Assignment
Only the lines from the one containing "You are a computer-use agent." through the end of the material should be printed, exactly as they appear. Leave out pictures.

Material for this task
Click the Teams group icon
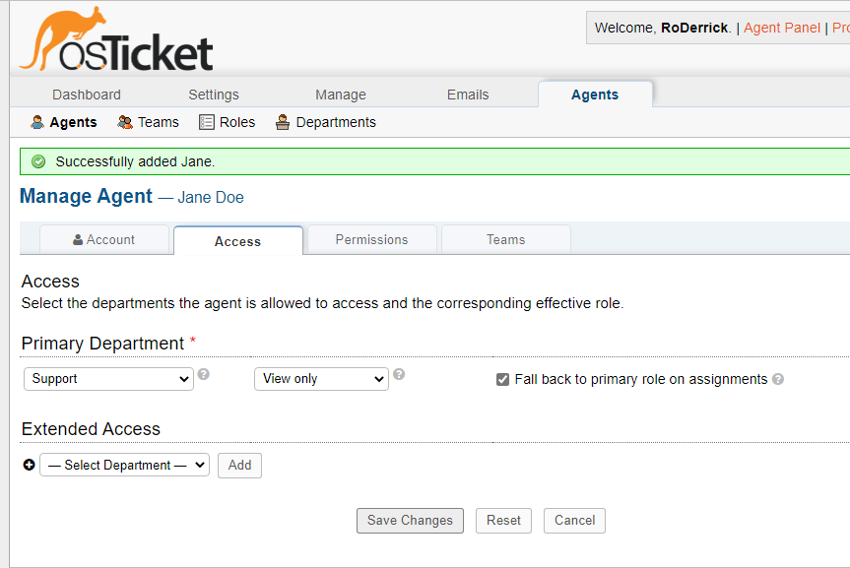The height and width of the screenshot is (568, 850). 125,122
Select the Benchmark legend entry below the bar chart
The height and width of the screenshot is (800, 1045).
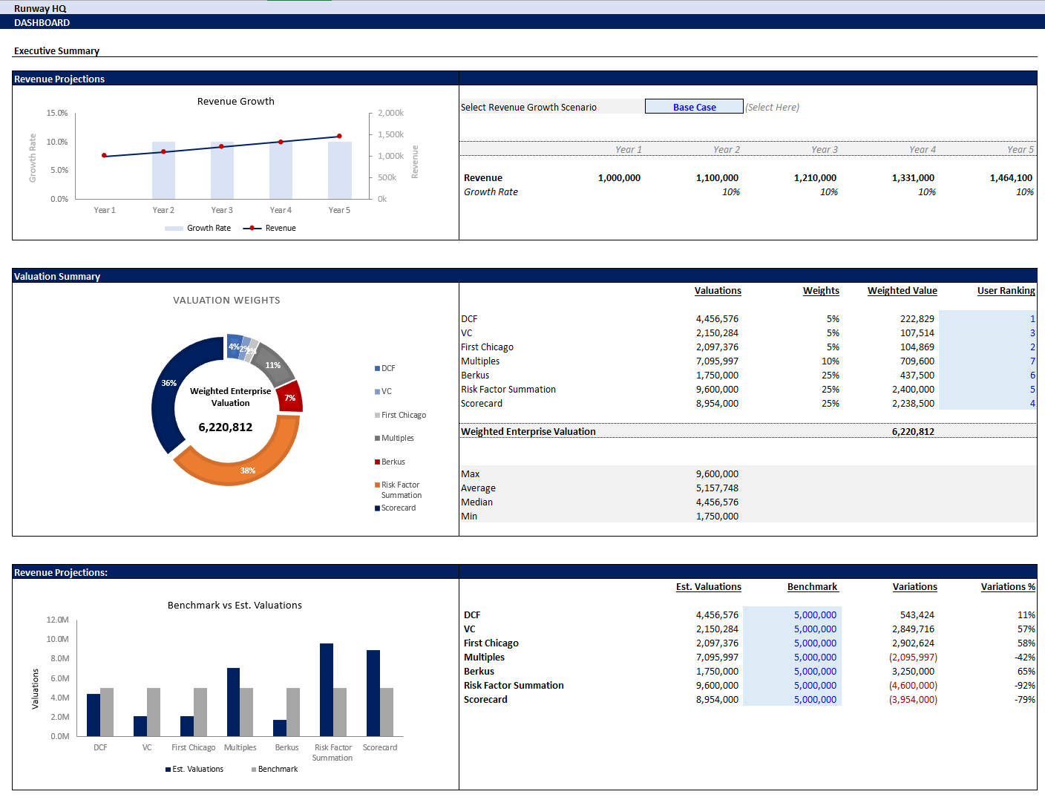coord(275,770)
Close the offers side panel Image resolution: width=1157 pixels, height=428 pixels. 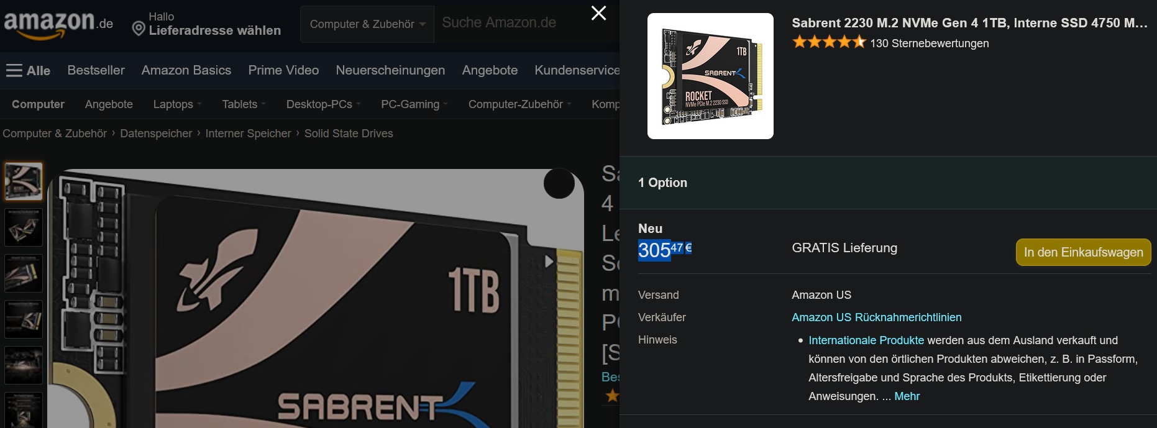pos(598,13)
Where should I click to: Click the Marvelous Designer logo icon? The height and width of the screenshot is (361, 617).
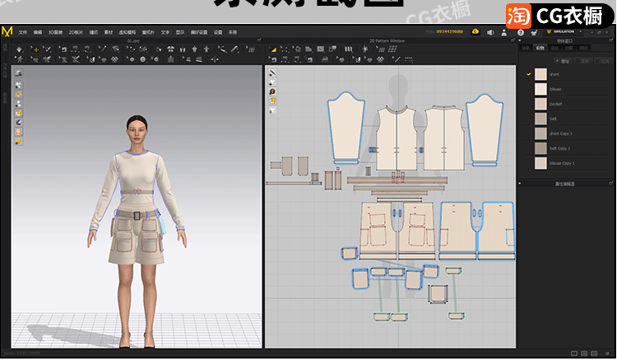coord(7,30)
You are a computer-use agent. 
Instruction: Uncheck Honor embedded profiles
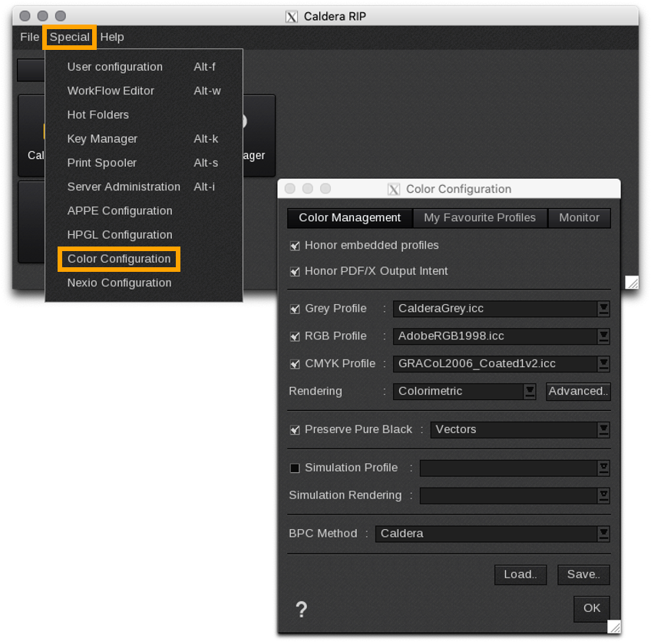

Result
You are a computer-use agent. 
Instruction: Uncheck Honor embedded profiles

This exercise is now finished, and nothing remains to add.